WEDNESDAYS WITH DENISE: JANUARY 18, 2023

Whiskey
Let’s all raise a glass to poet Rick Mulkey, whose ode exquisitely captures “the liquid mystery train / of peril and possibility.”  “Concerning Whiskey” was first published in MacQueen’s Quinterly: Knock-your-socks-off Art and Literature (January 2020.)

Concerning Whiskey

Potent, peaty, brine-filled dram

like the salt-washed rocks of sheltered bays;

like the turf fires beneath thatched roofs; like rain

falling hard and soot blackening the stone hearth;

like the venerable who curl into themselves

and wait for spring, old women, grown diaphanous,

who flutter like moths embalmed in their silver-haired cocoons,

aged, at last, into their ghostlier selves; like their men

no longer storming pastures as fierce scouring winds,

but, lost in their suffering, now gnaw remorse

and grasp at guilt as they once did pipe and pint.

 

This is the alchemy of fire and air, the chemistry of creek and valley.

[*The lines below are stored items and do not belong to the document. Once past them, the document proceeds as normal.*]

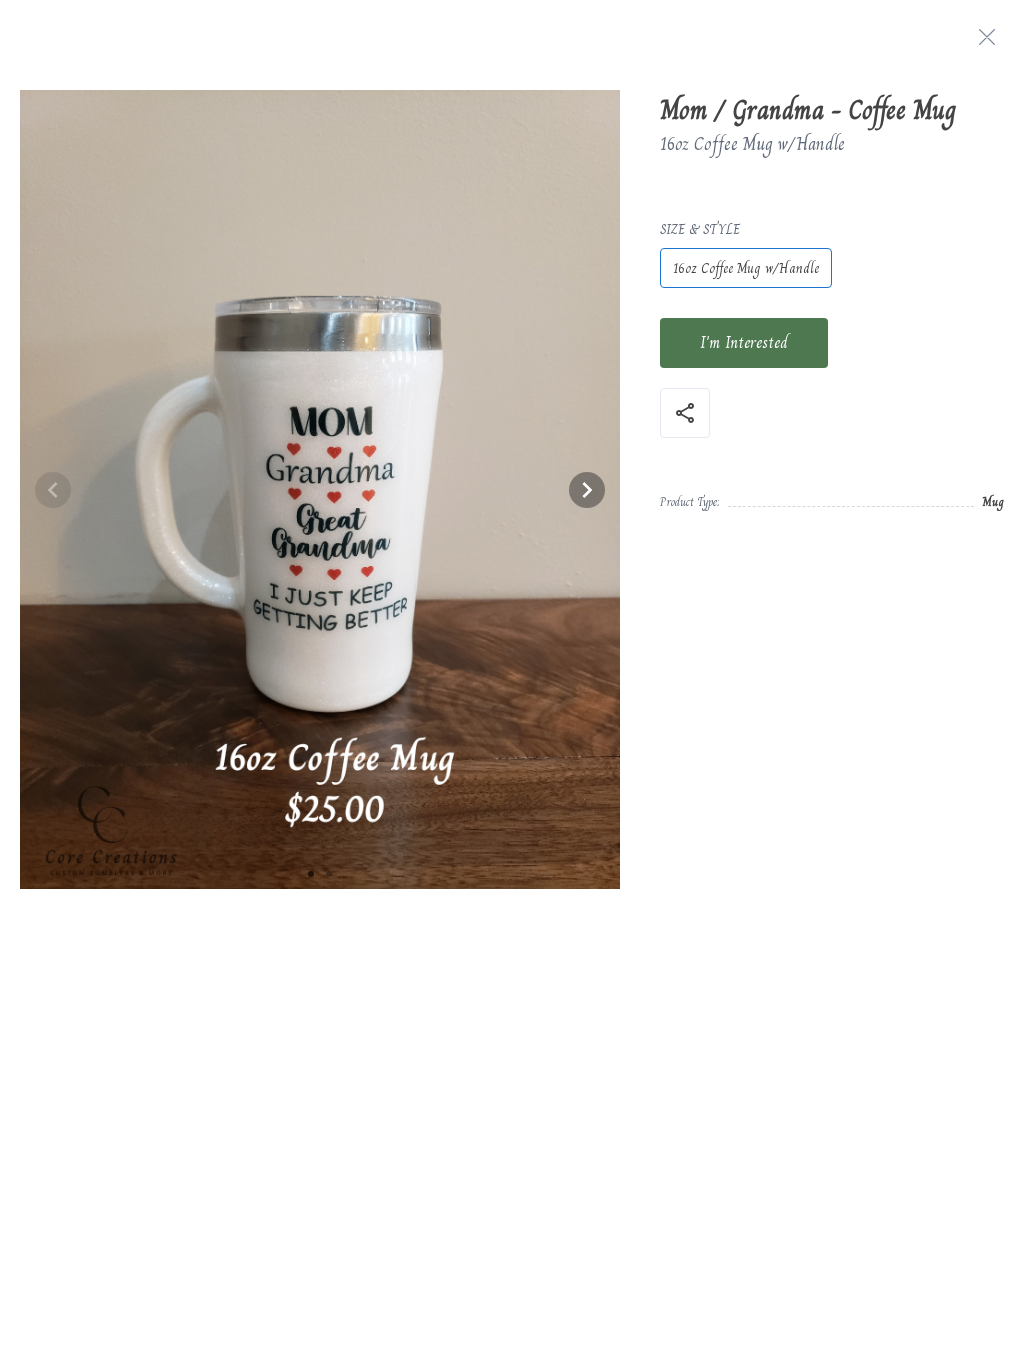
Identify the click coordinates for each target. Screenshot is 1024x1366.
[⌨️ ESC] (987, 37)
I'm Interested (744, 342)
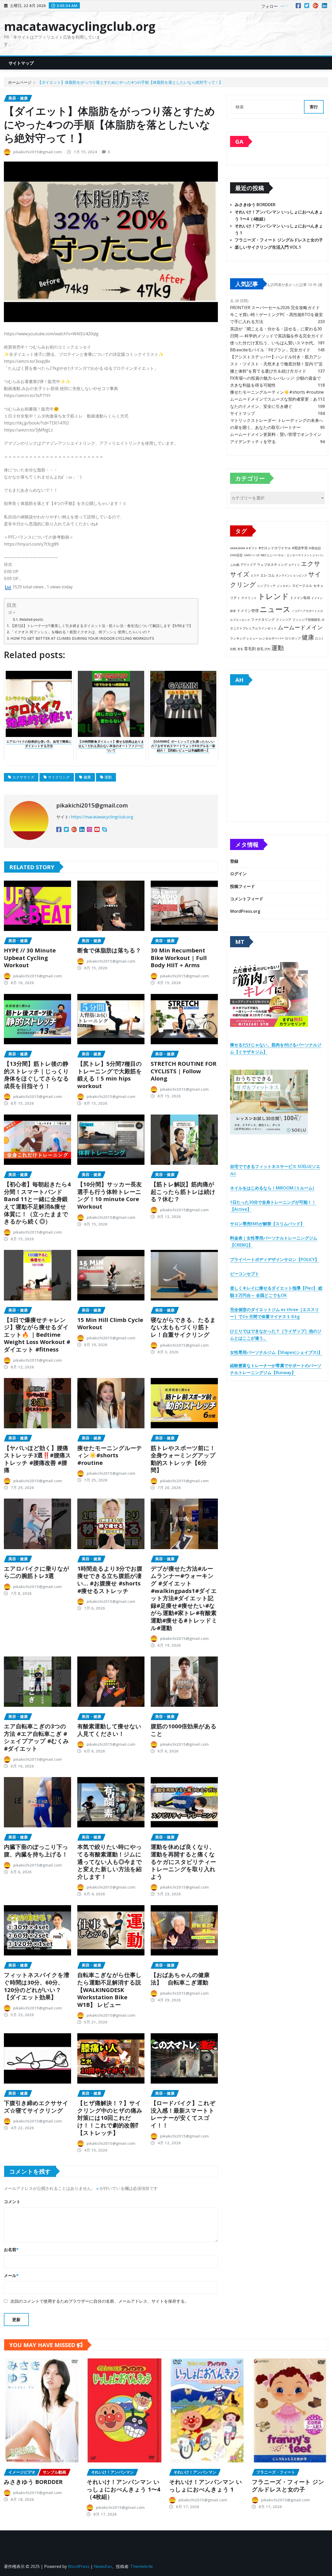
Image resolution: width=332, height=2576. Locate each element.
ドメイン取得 (300, 598)
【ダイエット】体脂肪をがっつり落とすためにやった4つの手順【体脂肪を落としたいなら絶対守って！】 (130, 82)
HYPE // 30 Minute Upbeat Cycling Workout (30, 957)
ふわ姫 (234, 564)
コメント (12, 2201)
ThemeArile (141, 2566)
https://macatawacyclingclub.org (102, 817)
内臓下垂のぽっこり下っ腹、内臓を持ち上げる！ (36, 1850)
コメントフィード (246, 899)
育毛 (240, 649)
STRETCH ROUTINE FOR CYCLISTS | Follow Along (184, 1071)
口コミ (319, 638)
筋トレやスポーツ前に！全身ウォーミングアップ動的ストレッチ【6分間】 (183, 1459)
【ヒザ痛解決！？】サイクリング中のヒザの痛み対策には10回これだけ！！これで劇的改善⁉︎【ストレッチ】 (109, 2117)
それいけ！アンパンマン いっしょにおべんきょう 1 (205, 2485)
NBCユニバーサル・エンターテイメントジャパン (292, 555)
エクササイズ (23, 777)
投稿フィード (242, 886)
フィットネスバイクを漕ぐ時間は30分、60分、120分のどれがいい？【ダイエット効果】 (36, 1986)
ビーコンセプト (244, 1274)
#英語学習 (300, 548)
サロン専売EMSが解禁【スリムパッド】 (267, 1224)
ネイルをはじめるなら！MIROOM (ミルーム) (272, 1188)
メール (11, 2275)
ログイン (238, 873)
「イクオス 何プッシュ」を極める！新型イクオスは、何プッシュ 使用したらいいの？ (80, 631)
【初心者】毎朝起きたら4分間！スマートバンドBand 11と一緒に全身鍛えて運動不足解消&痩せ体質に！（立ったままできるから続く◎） (37, 1202)
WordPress (78, 2566)
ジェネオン (284, 586)
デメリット (249, 598)
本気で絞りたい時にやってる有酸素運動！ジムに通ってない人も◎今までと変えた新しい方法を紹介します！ (109, 1861)
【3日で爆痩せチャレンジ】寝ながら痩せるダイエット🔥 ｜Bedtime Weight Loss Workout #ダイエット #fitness (37, 1334)
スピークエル (302, 585)
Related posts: (31, 619)
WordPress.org (245, 911)
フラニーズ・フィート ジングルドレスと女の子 (279, 240)
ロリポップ (293, 638)
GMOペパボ (252, 555)
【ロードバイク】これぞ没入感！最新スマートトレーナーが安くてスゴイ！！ (183, 2114)
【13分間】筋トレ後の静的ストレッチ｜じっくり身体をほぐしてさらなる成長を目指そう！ (36, 1075)
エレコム (267, 575)
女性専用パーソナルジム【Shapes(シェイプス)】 (276, 1352)
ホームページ (19, 82)
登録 (234, 861)
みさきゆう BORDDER (255, 204)
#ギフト (252, 548)
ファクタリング (263, 619)
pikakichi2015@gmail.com (37, 151)
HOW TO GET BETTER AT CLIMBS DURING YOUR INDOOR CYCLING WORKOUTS (82, 638)
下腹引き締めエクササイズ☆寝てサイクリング (36, 2106)
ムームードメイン (300, 627)
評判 (267, 649)
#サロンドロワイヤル (275, 548)
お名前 (11, 2249)
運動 (108, 777)
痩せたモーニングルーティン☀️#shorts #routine (109, 1455)
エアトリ (294, 565)
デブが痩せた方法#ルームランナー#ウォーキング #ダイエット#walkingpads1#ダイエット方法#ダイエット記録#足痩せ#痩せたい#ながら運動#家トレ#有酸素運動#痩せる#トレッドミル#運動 (184, 1598)
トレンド (273, 596)
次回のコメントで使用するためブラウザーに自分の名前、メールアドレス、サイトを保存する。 (99, 2301)
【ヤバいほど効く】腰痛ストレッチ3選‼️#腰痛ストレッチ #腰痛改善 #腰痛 (37, 1459)
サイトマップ (21, 63)
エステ (255, 575)
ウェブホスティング (272, 564)
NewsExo (103, 2566)
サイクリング (59, 777)
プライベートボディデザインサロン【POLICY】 (274, 1259)
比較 (233, 649)
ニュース (275, 609)
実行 (314, 107)
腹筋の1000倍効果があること (184, 1729)
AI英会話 (315, 548)
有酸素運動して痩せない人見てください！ (109, 1729)
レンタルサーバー (271, 638)
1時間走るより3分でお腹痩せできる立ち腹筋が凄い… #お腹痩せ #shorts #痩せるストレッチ (109, 1579)
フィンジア (283, 620)
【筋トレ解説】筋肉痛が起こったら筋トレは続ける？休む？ (183, 1191)
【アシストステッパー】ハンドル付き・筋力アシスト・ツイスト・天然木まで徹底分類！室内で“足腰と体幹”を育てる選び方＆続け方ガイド (276, 364)
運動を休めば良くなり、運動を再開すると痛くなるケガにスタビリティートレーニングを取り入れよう (183, 1861)
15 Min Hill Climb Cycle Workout (110, 1323)
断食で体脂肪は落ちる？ (109, 950)
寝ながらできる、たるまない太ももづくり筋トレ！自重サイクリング (183, 1327)
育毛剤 (250, 648)
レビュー (252, 638)
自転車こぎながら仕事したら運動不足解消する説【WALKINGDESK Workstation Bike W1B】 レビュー (109, 1989)
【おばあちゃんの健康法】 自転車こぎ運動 (180, 1978)
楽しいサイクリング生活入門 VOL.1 (268, 247)
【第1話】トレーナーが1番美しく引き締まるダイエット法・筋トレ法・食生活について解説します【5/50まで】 (101, 625)
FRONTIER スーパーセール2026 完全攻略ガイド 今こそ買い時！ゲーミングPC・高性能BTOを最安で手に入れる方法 (276, 314)
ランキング (238, 638)
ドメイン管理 (248, 610)
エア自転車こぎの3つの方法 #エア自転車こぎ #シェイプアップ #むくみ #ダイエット (36, 1737)
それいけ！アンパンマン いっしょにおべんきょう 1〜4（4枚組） (123, 2489)
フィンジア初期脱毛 (306, 619)
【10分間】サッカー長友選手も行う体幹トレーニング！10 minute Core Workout (109, 1195)
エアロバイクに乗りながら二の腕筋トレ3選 (36, 1572)
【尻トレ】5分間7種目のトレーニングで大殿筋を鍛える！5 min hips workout (109, 1075)
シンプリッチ (266, 586)
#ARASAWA (237, 548)
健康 (87, 777)
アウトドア (248, 565)
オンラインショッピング (291, 575)
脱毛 (260, 648)
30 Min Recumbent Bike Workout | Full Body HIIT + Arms (179, 957)
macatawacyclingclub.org (79, 26)
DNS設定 (236, 555)
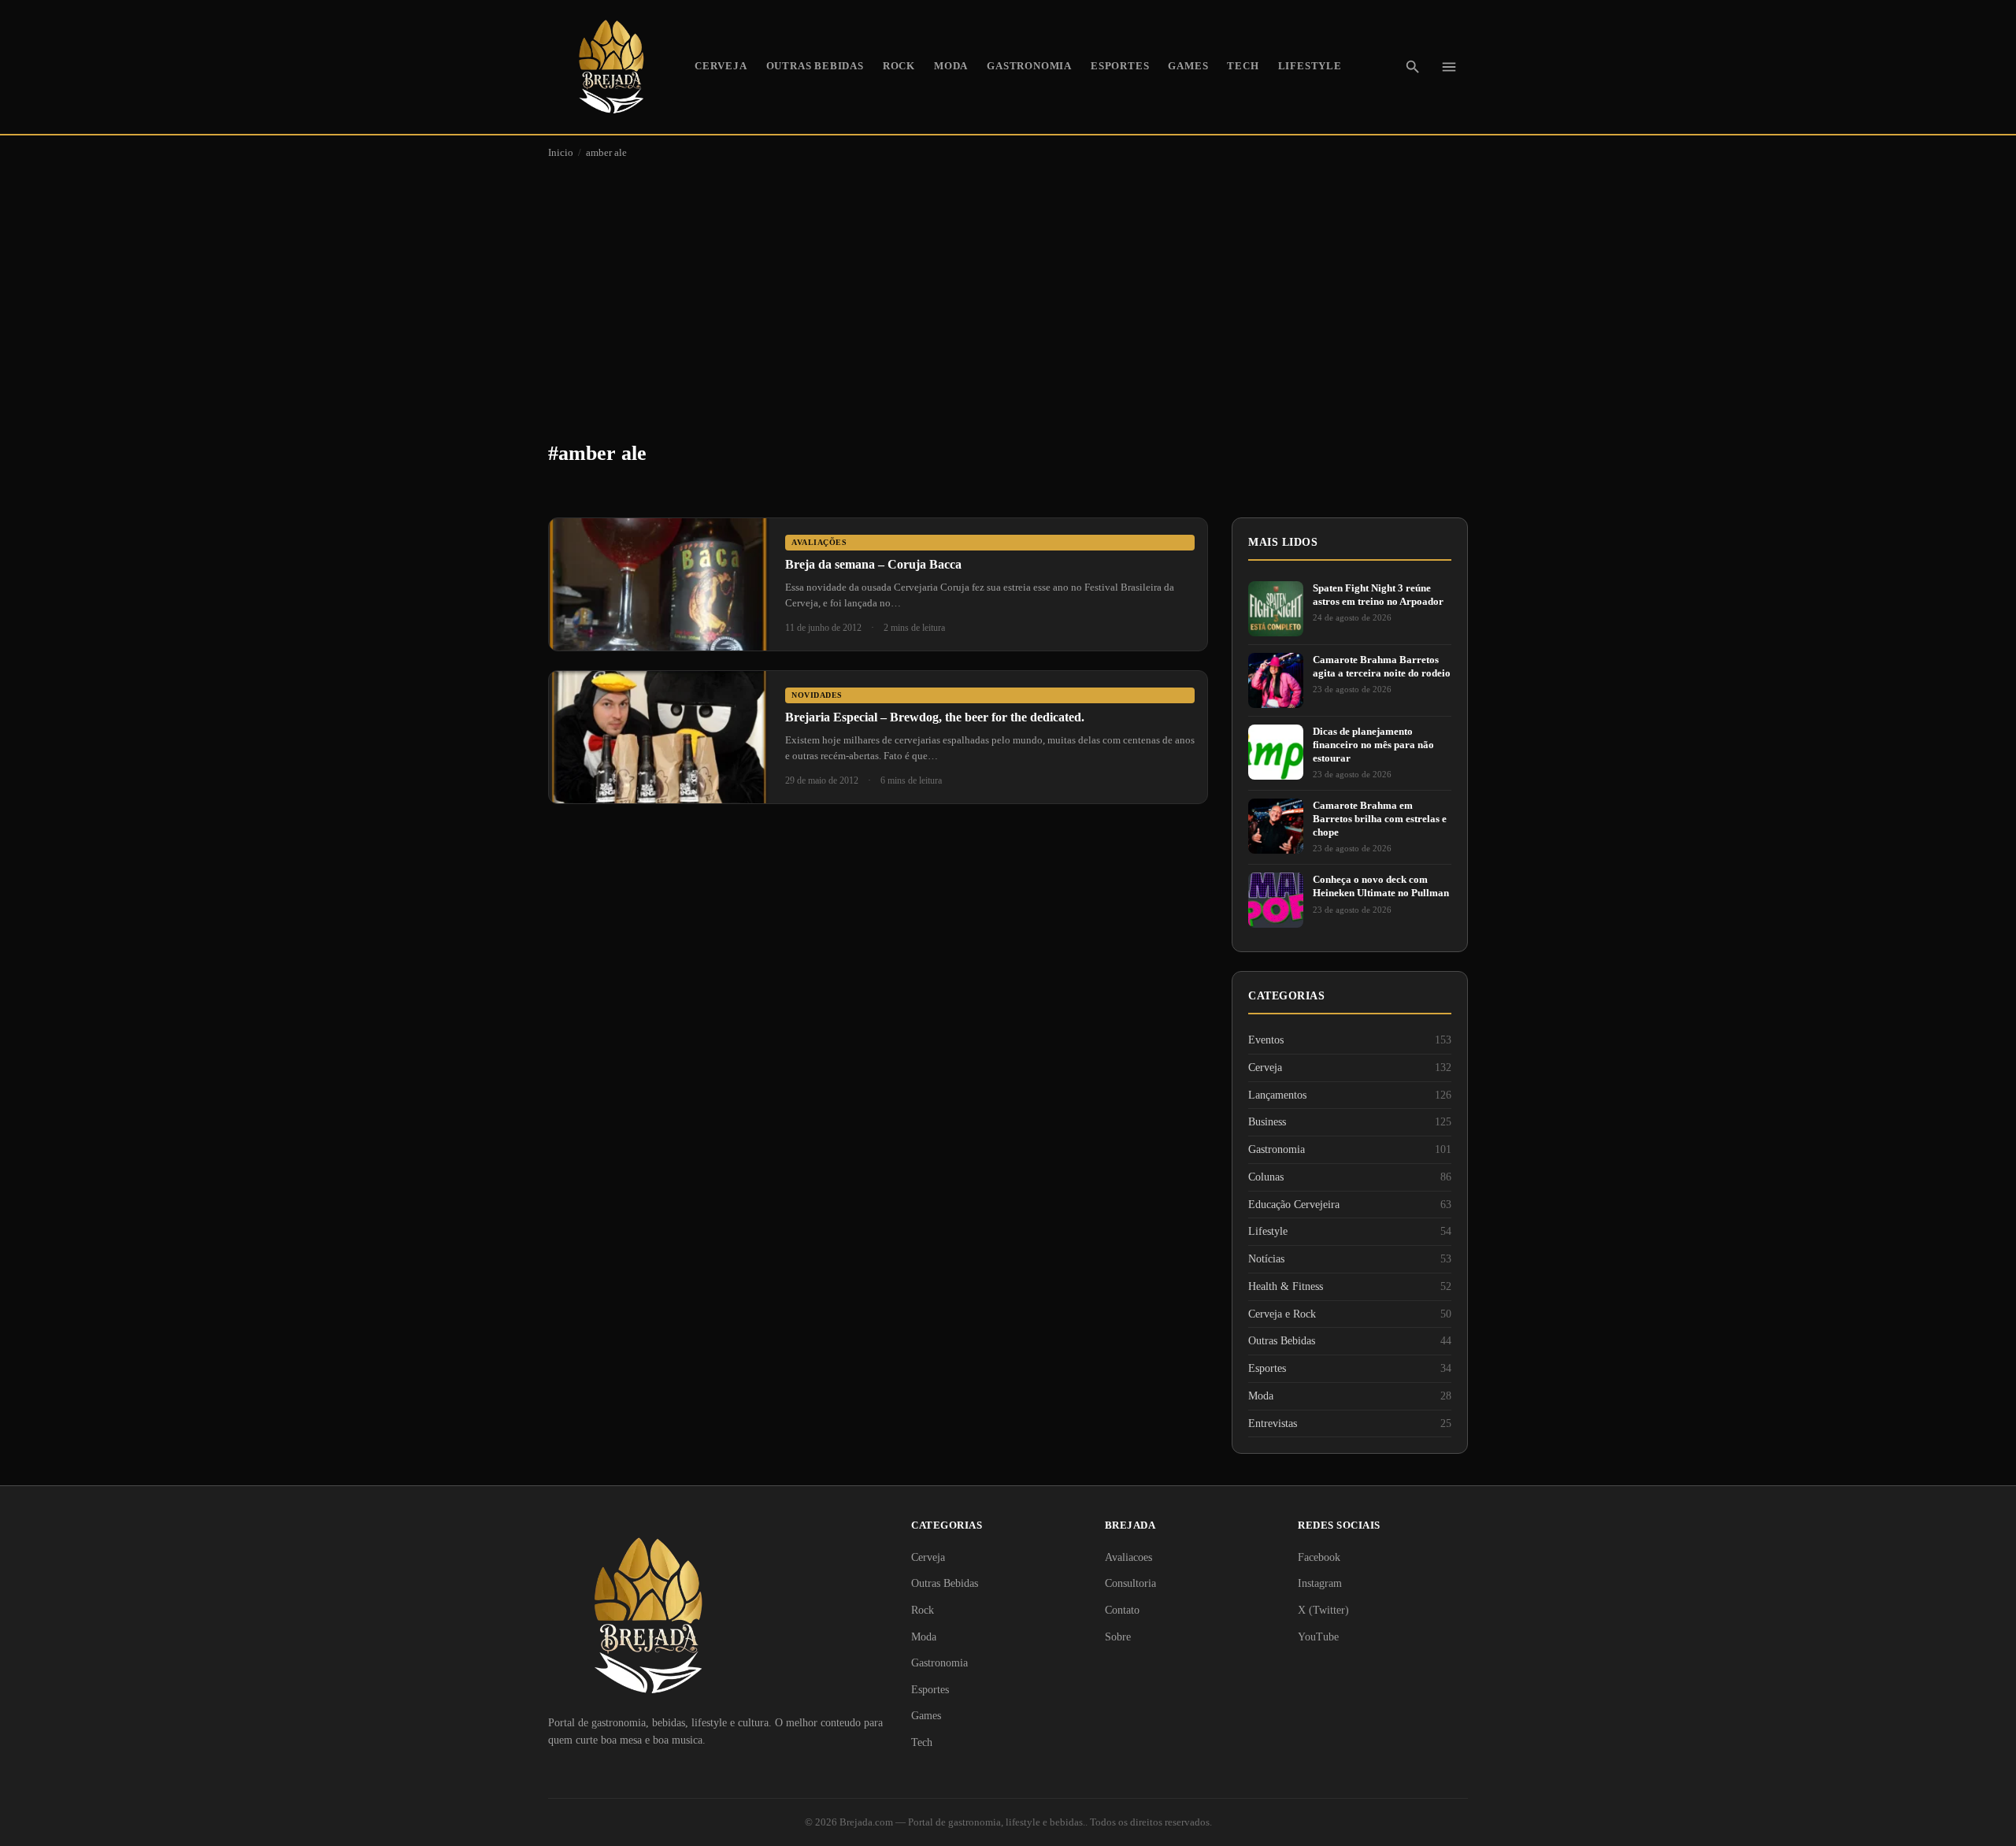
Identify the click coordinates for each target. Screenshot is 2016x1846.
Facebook (1319, 1557)
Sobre (1118, 1637)
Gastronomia (1029, 66)
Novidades (817, 695)
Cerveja (721, 66)
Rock (899, 66)
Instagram (1320, 1583)
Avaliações (819, 542)
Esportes (1120, 66)
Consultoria (1130, 1583)
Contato (1122, 1610)
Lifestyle (1310, 66)
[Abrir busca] (1413, 67)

The distillate of place and time. Distillate of memory.

Soft, sugary, amber-clouded elixir like the lure

of meadowsweet and chicory, like October smoke

hanging over maple and oak; like the sophistry of sex

on sunlit mornings in late December,

cold hands along the flushed length of spine and breast,

breath passing across the altar of tongue, frosting bedroom windows;

like the dulcet notes of mandolin, the sorrowful soaring of fiddle;

the primal groan of Cash’s Ring of Fire,

or Elvis’s moaning call to Love Me Tender.

 

This is the push and pull, the liquid mystery train

of peril and possibility we can’t explain

though it carries a little of everything: the bog, the raisin,

the raison d’etre, the pie safe and gun safe, the morning promises

and midnight faults, the scars forgotten and reclaimed,

the ice, in expectation, clanging in a glass.